## Input
══════

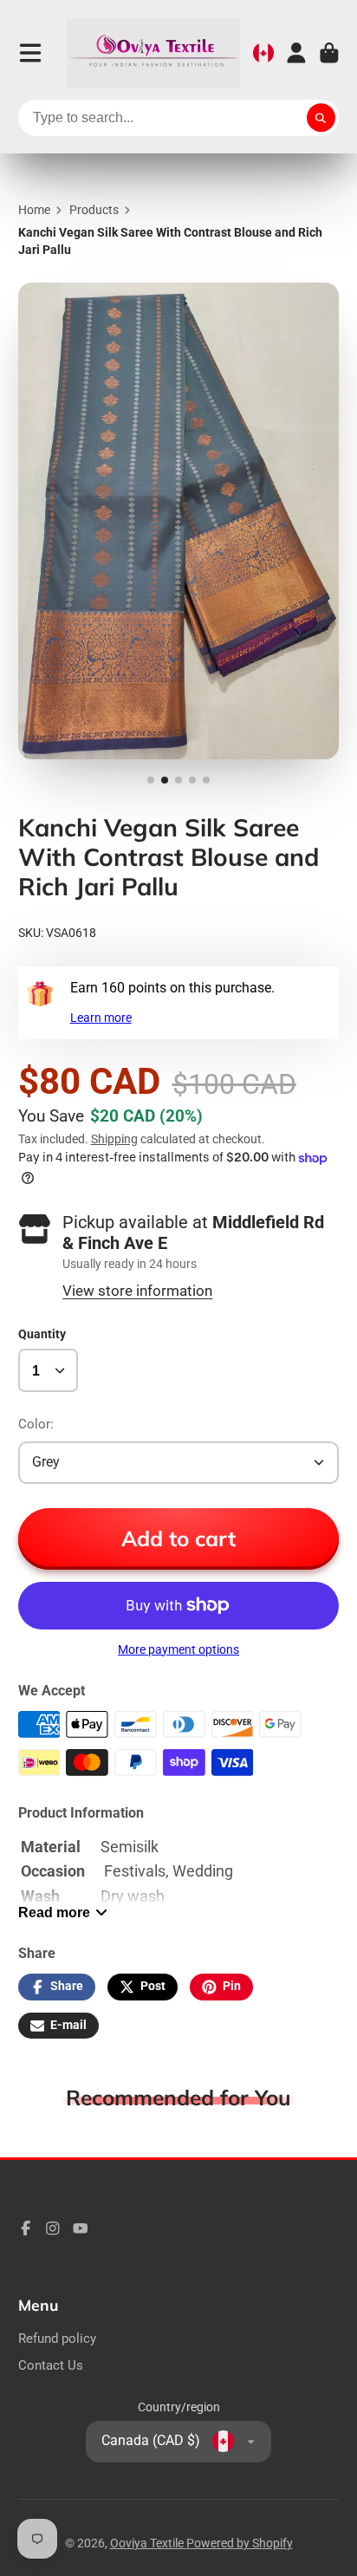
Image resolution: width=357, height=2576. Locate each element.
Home (34, 210)
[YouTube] (80, 2228)
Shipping (114, 1139)
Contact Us (50, 2365)
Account (296, 52)
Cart (329, 52)
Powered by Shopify (239, 2543)
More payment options (178, 1649)
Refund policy (57, 2338)
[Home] (153, 53)
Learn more (101, 1018)
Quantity (42, 1334)
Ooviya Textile (148, 2543)
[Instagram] (53, 2228)
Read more (54, 1912)
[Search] (321, 118)
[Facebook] (26, 2228)
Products (94, 210)
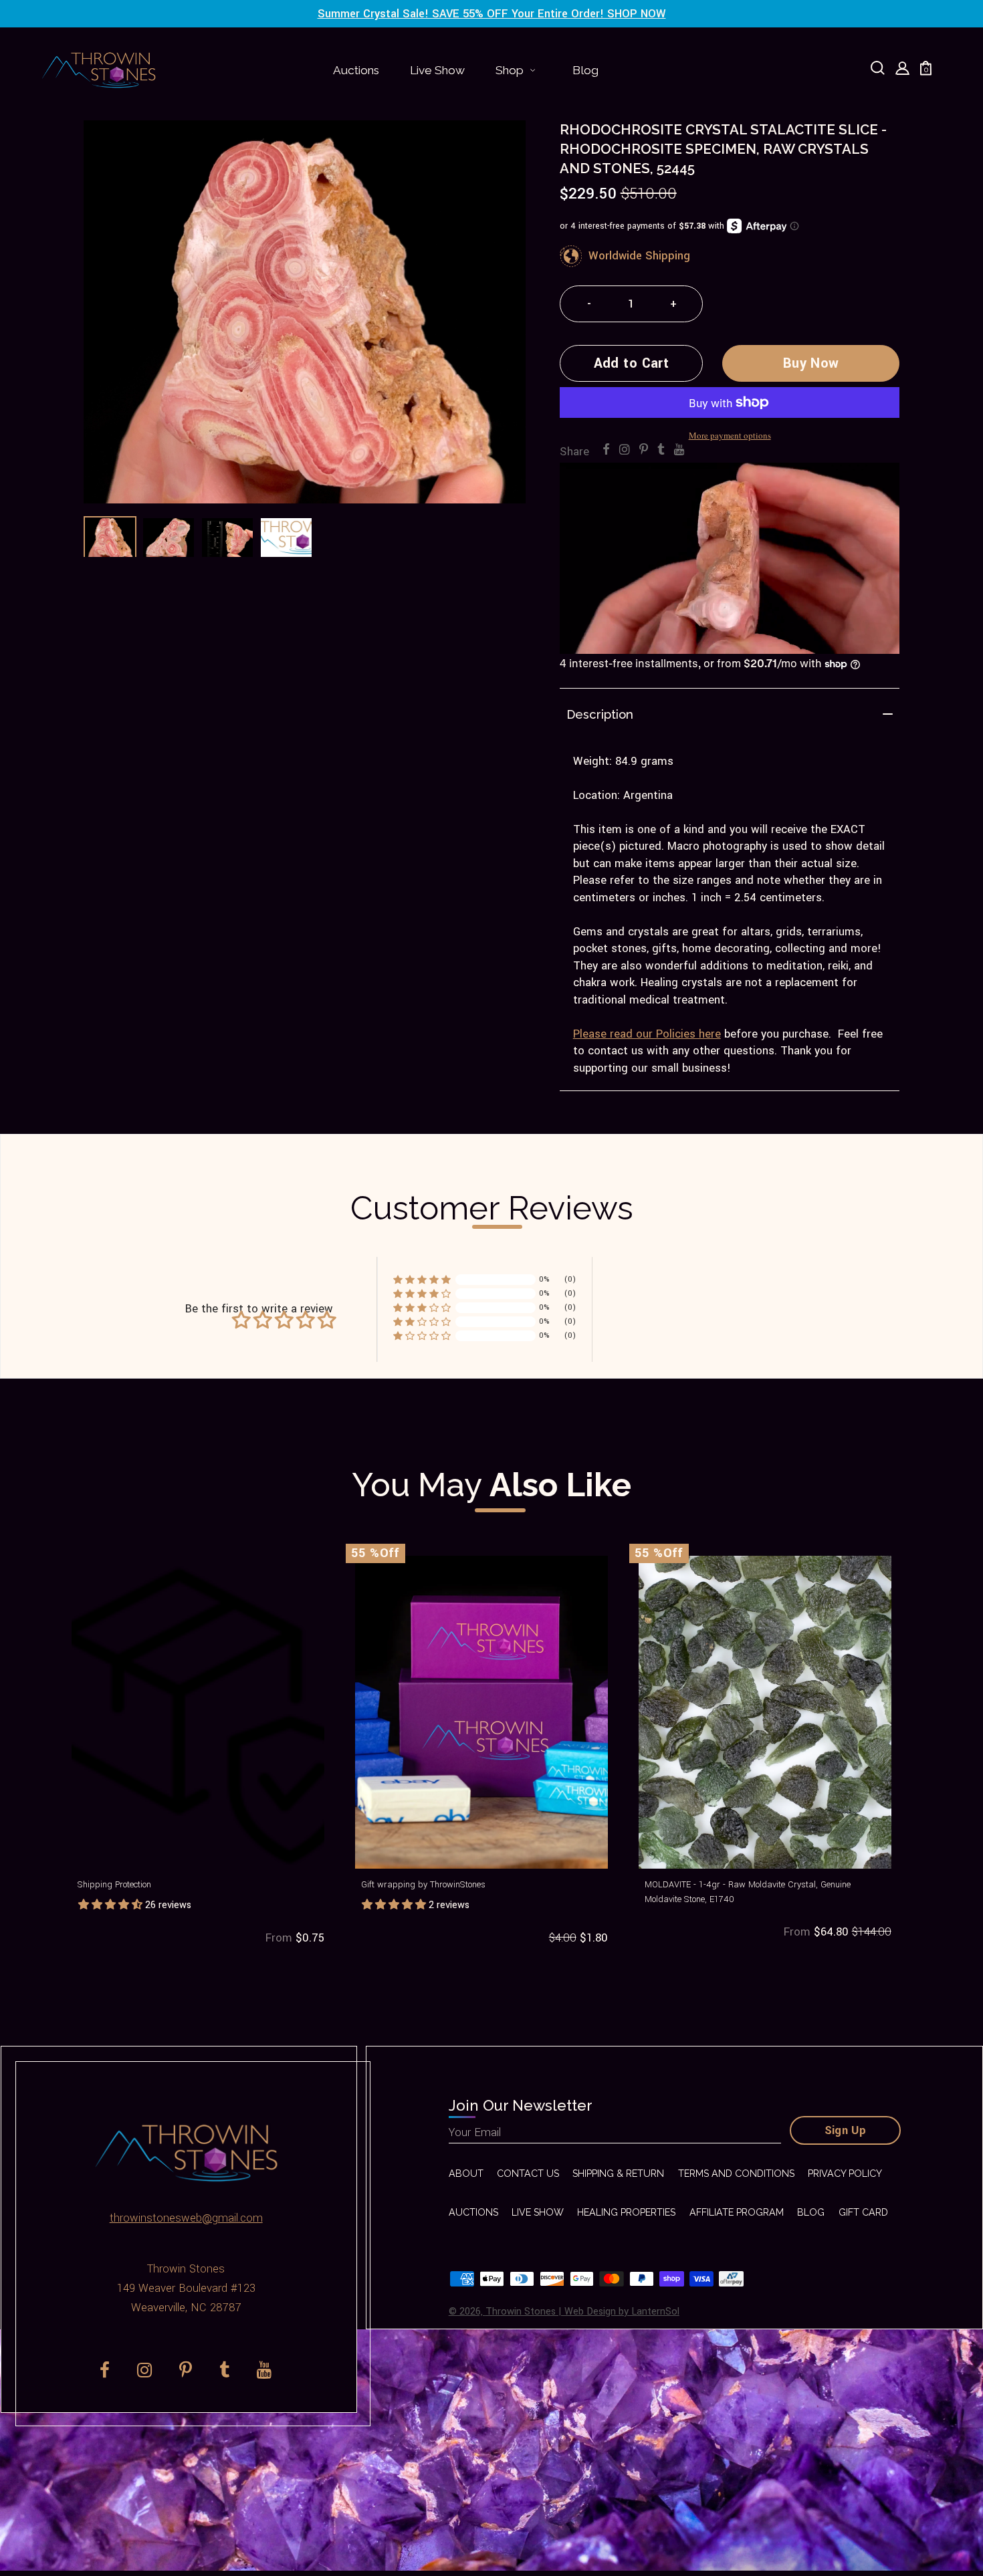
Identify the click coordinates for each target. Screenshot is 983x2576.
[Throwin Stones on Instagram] (624, 450)
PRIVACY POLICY (845, 2173)
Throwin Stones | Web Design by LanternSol (582, 2312)
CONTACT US (528, 2173)
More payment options (730, 435)
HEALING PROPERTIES (626, 2212)
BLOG (811, 2212)
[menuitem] (356, 70)
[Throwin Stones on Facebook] (606, 450)
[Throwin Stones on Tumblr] (661, 450)
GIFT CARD (863, 2212)
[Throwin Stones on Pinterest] (643, 450)
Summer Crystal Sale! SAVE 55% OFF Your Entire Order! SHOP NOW (492, 14)
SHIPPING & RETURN (618, 2173)
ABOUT (466, 2173)
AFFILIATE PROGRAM (736, 2212)
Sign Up (846, 2131)
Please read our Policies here (647, 1034)
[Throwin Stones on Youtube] (679, 450)
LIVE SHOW (538, 2212)
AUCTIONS (473, 2212)
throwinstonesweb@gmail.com (186, 2218)
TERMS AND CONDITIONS (736, 2173)
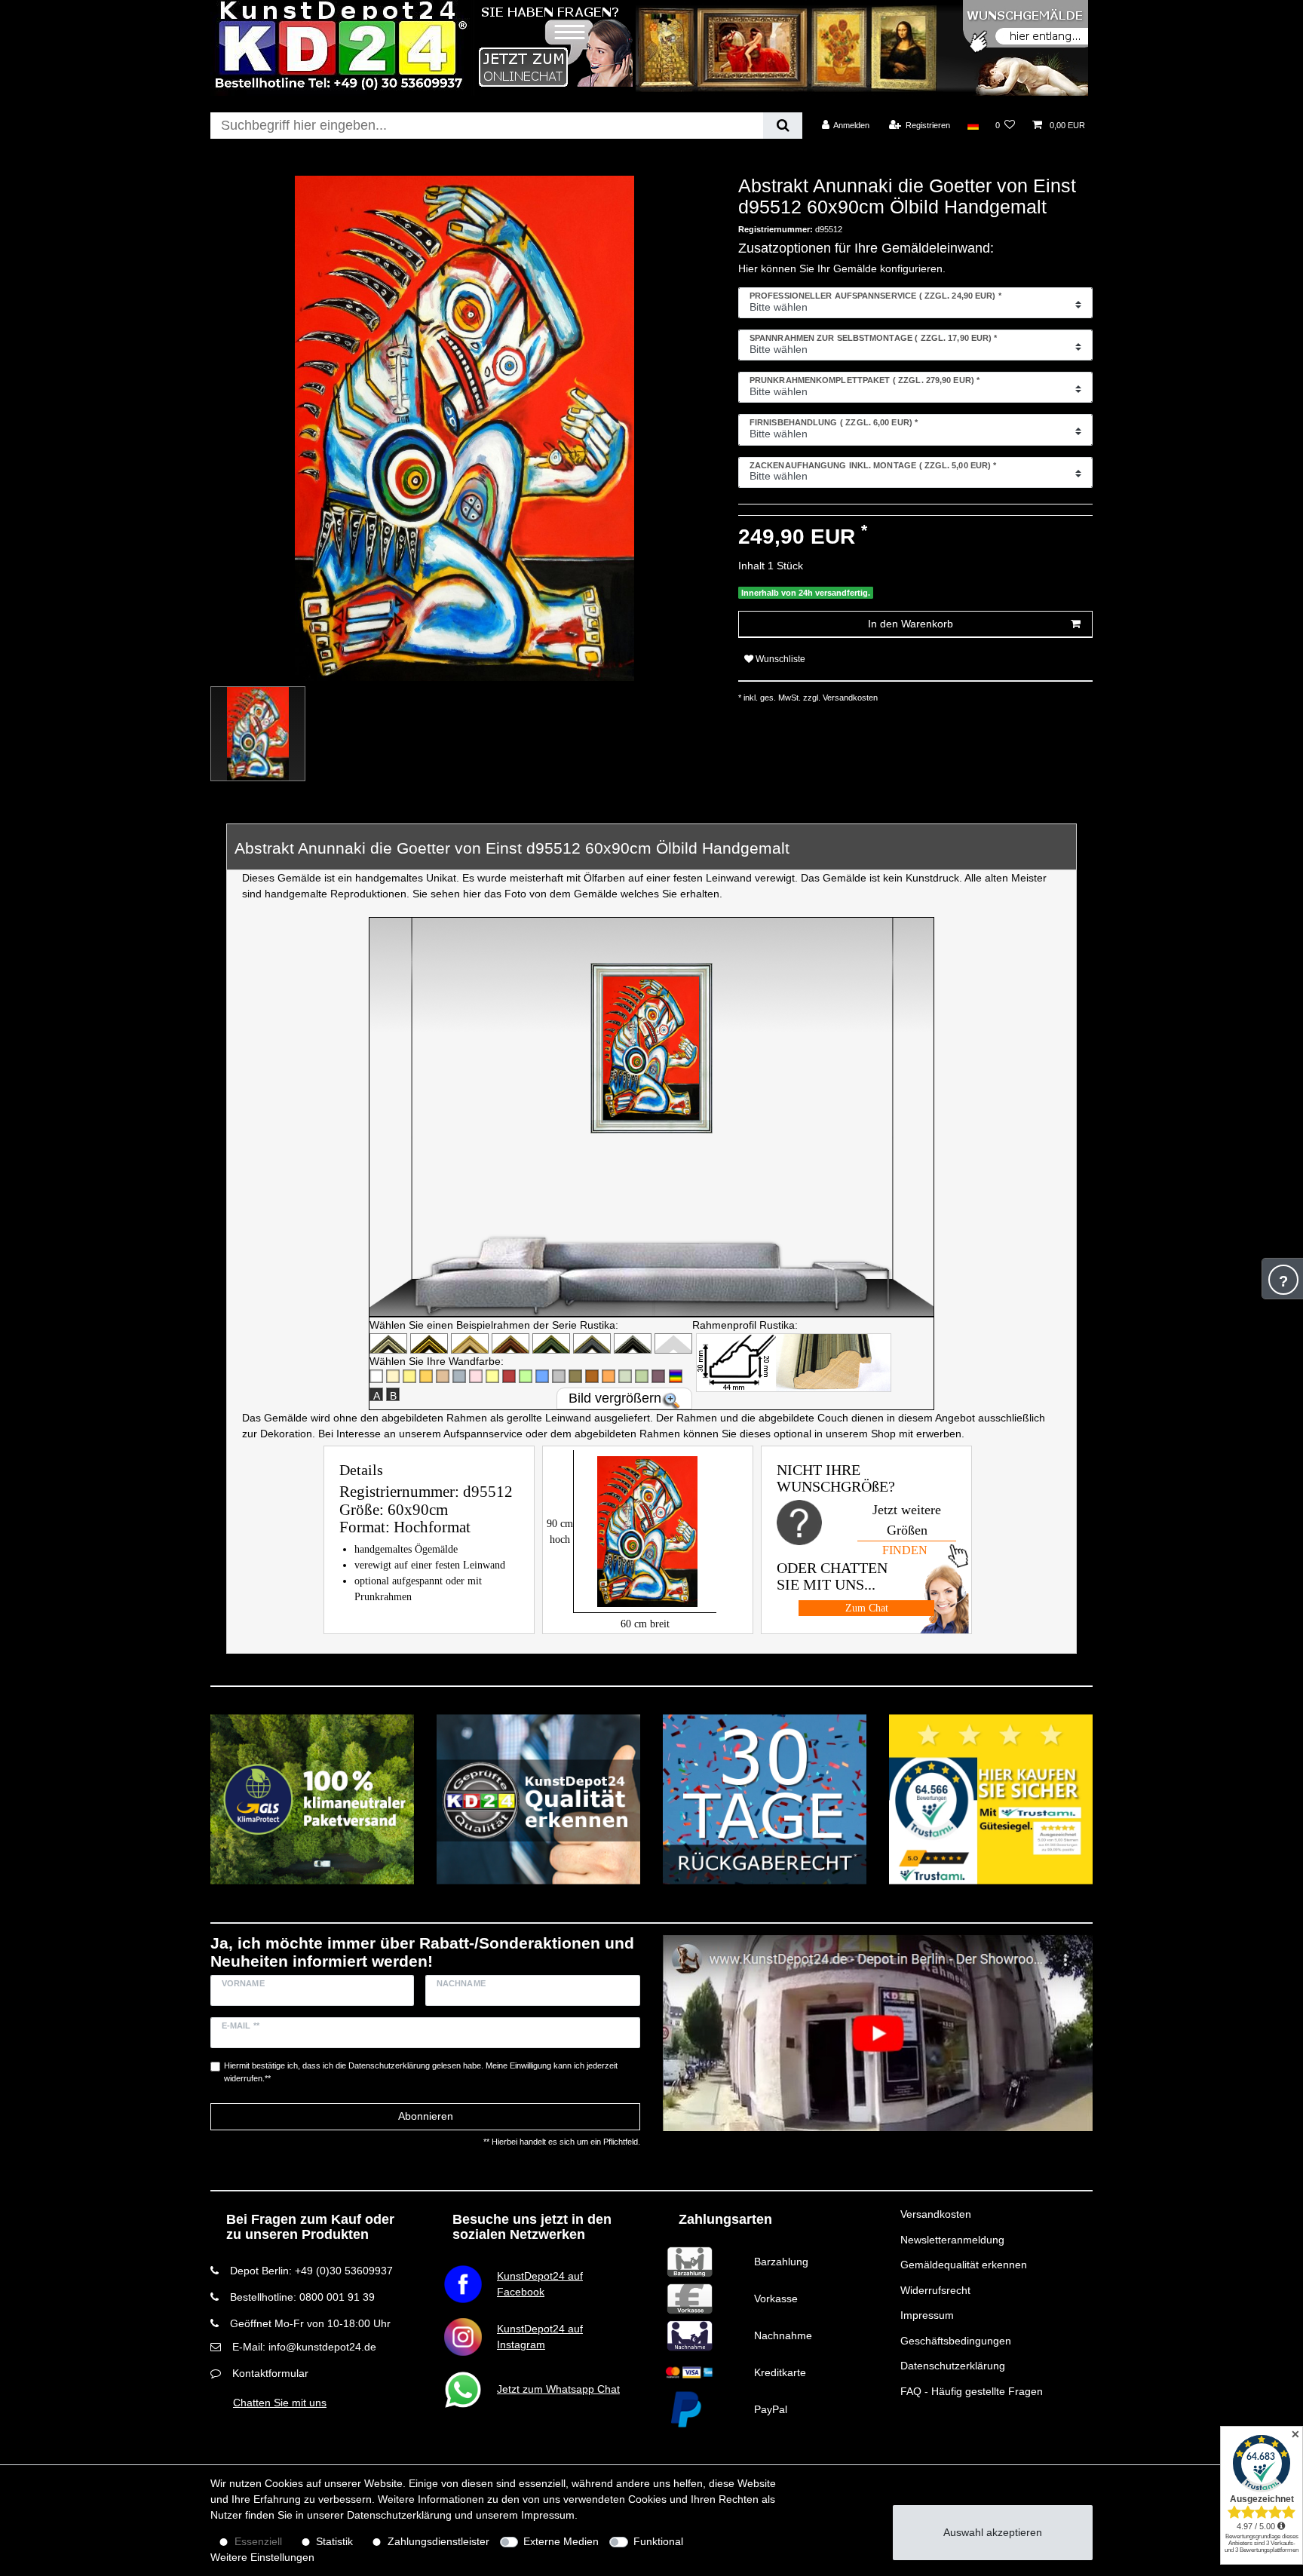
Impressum (927, 2315)
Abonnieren (425, 2116)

══════

## Problem description
Output the material word for word, and keep the pictures out.

## Reply to the exercise
Image resolution: width=357, height=2576. Locate each element.
Home (34, 210)
[YouTube] (80, 2228)
Shipping (114, 1139)
Contact Us (50, 2365)
Account (296, 52)
Cart (329, 52)
Powered by Shopify (239, 2543)
More payment options (178, 1649)
Refund policy (57, 2338)
[Home] (153, 53)
Learn more (101, 1018)
Quantity (42, 1334)
Ooviya Textile (148, 2543)
[Instagram] (53, 2228)
Read more (54, 1912)
[Search] (321, 118)
[Facebook] (26, 2228)
Products (94, 210)
Identify the click coordinates for each target. Screenshot is 983x2576.
[Throwin Stones on Instagram] (624, 450)
PRIVACY POLICY (845, 2173)
Throwin Stones | Web Design by LanternSol (582, 2312)
CONTACT US (528, 2173)
More payment options (730, 435)
HEALING PROPERTIES (626, 2212)
BLOG (811, 2212)
[menuitem] (356, 70)
[Throwin Stones on Facebook] (606, 450)
[Throwin Stones on Tumblr] (661, 450)
GIFT CARD (863, 2212)
[Throwin Stones on Pinterest] (643, 450)
Summer Crystal Sale! SAVE 55% OFF Your Entire Order! SHOP NOW (492, 14)
SHIPPING & RETURN (618, 2173)
ABOUT (466, 2173)
AFFILIATE PROGRAM (736, 2212)
Sign Up (846, 2131)
Please read our Policies here (647, 1034)
[Throwin Stones on Youtube] (679, 450)
LIVE SHOW (538, 2212)
AUCTIONS (473, 2212)
throwinstonesweb@gmail.com (186, 2218)
TERMS AND CONDITIONS (736, 2173)
Impressum (927, 2315)
Abonnieren (425, 2116)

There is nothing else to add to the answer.